Task to complete
Find and copy every line in the records that includes the string "each".

Provided data

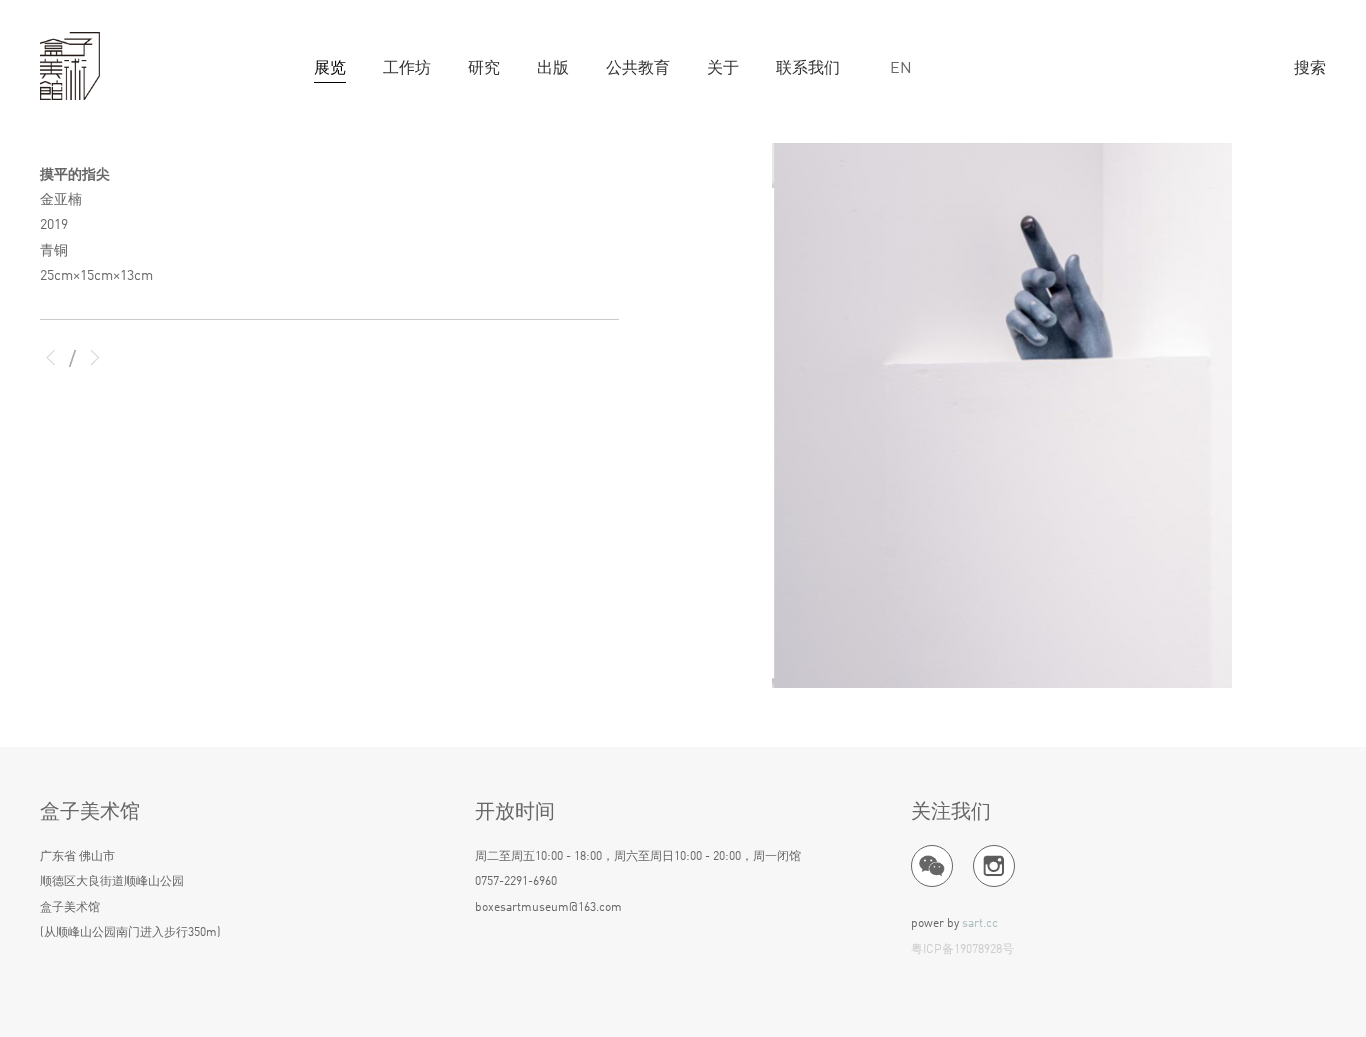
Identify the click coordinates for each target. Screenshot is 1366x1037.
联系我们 (808, 69)
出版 (553, 69)
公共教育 (638, 69)
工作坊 (407, 69)
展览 (330, 69)
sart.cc (980, 924)
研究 (484, 69)
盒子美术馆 (70, 67)
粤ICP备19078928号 (962, 950)
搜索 (1310, 69)
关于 (723, 69)
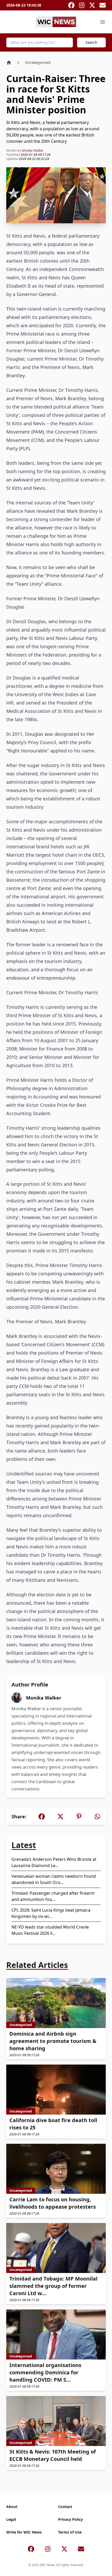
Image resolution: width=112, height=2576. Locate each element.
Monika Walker (32, 150)
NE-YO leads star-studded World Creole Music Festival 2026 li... (50, 1930)
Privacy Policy (70, 2519)
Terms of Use (70, 2532)
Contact (65, 2506)
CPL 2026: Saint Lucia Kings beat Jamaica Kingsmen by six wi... (50, 1913)
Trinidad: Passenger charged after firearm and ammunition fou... (53, 1896)
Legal (11, 2519)
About (11, 2506)
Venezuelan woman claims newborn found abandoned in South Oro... (53, 1879)
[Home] (8, 62)
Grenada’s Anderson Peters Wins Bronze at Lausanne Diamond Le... (53, 1862)
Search (91, 42)
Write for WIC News (24, 2532)
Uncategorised (38, 62)
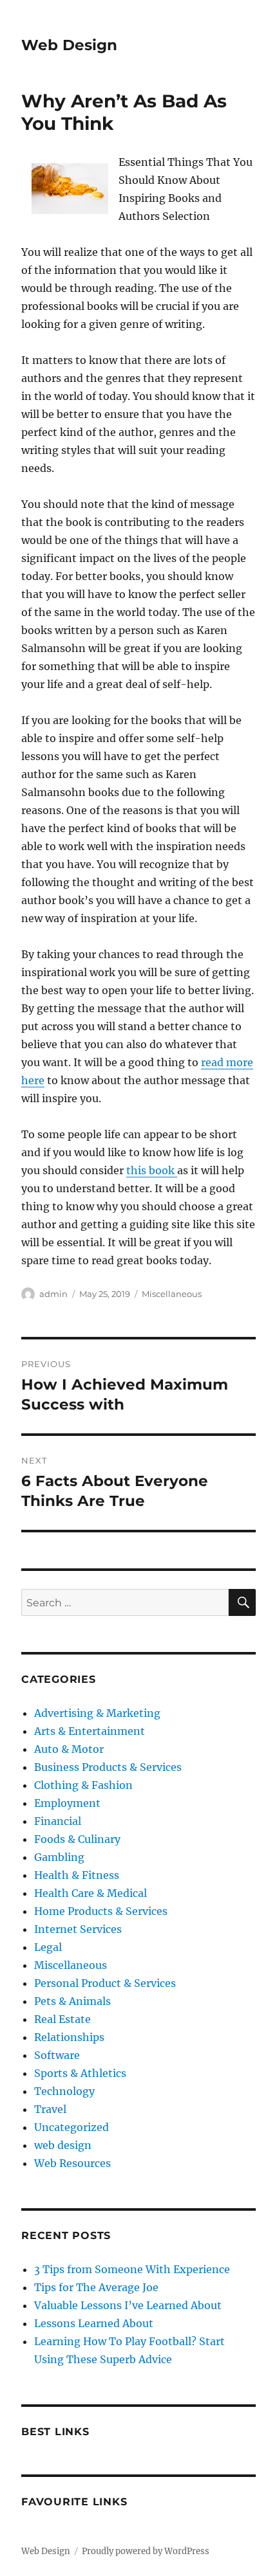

Written solution
Identify the click coordinates for each target. Screenshot is 1366x1037.
Image resolution: width=112, height=2576. Locate each element.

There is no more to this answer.